• 短い演習 1: 電磁気学的先行現象に関する研究計画の文「本課題は地震および火山噴火の短期・直前予測実現のために避けて通れない先行現象の実在性に関する基礎研究と位置づける。」を英語に訳してください。
• 短い演習 2: 電磁気学的先行現象に関する研究計画の文章を、最後の文の後から書き継いでください。

• 出典抜粋:
+--
電磁気学的広帯域先行現象の観測的検証とその発現メカニズムに関する研究

課題番号:2501

(1)実施機関名:

東海大学

(2)研究課題(または観測項目)名:

電磁気学的広帯域先行現象の観測的検証とその発現メカニズムに関する研究

(3)最も関連の深い建議の項目:

2.地震・火山現象解明のための観測研究の推進
(3)地震発生先行・破壊過程と火山噴火過程
(3‐1)地震発生先行過程
 ア.観測データによる先行現象の評価

(4)その他関連する建議の項目:

2.地震・火山現象解明のための観測研究の推進
(3)地震発生先行・破壊過程と火山噴火過程
(3‐1)地震発生先行過程
 イ.先行現象の発生機構の解明

(5)平成20年度までの関連する研究成果(または観測実績)の概要:

新規研究

(6)本課題の5ヶ年の到達目標:

 本課題は地震および火山噴火の短期・直前予測実現のために避けて通れない先行現象の実在性に関する基礎研究と位置づける。研究期間内に電磁気学的な手法(地電流、地磁気観測)を用いた再現性のある先行現象の存在証明と、新たな電磁現象発現メカニズム仮説の実験的検証を目指すものである。
+--
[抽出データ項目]
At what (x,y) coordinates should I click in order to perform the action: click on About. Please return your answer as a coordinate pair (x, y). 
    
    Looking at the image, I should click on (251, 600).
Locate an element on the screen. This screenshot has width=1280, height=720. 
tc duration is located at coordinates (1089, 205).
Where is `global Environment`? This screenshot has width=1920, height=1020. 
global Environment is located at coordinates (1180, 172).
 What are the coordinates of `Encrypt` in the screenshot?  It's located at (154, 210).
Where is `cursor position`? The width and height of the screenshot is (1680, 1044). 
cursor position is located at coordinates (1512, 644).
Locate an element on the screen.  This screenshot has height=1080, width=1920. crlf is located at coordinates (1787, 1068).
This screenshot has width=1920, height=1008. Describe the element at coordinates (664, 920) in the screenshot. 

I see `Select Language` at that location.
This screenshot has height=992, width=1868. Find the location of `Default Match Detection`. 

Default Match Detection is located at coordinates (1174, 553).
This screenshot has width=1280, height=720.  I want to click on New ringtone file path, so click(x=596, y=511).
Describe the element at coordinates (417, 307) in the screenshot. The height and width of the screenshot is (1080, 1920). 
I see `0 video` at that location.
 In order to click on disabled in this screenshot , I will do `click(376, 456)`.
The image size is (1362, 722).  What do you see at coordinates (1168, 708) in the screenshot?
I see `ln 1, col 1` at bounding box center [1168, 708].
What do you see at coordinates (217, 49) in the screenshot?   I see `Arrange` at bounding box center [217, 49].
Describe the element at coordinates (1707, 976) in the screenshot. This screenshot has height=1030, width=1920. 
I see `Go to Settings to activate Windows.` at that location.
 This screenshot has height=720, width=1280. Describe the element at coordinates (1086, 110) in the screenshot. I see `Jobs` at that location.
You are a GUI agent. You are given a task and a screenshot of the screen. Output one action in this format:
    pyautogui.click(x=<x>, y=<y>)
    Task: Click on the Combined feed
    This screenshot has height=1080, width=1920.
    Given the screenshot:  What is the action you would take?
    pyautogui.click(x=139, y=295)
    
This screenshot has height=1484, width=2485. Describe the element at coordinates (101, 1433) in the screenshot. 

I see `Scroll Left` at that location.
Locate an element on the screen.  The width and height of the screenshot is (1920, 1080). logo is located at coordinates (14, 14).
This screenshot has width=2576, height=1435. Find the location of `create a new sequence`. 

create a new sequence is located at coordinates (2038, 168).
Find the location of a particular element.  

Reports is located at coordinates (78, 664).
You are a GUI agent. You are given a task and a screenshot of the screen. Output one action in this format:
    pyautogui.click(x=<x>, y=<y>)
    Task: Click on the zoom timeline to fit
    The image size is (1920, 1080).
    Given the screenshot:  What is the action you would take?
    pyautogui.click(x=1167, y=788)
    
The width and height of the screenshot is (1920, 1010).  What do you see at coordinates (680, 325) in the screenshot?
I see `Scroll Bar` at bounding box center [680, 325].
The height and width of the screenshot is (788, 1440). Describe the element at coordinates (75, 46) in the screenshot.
+--
• 最終結果 1: This project is positioned as basic research on the reality of precursory phenomena, an issue that cannot be avoided in achieving short-term and imminent prediction of earthquakes and volcanic eruptions.

• 最終結果 2:
 地震予知研究の究極の目的の一つが短期・直前予測の実現である事は明白であり、特に時間精度の向上には、先行現象を活用する以外方法は無い。先行現象を直前予測に役立たせるためにも、その物理的意義を解明するためにも、まず有効な先行現象を抽出し、統計的な検定を経る事がプロセスとして必要であろう。本課題では、DC‐ULF帯およびVLF帯の電磁現象について取り扱う。VLF帯の先行現象は、先行現象の発生場所が震央(震源)である可能性も高く、先行現象と発生した地震との対応付けが比較的容易である可能性が高いと考えている。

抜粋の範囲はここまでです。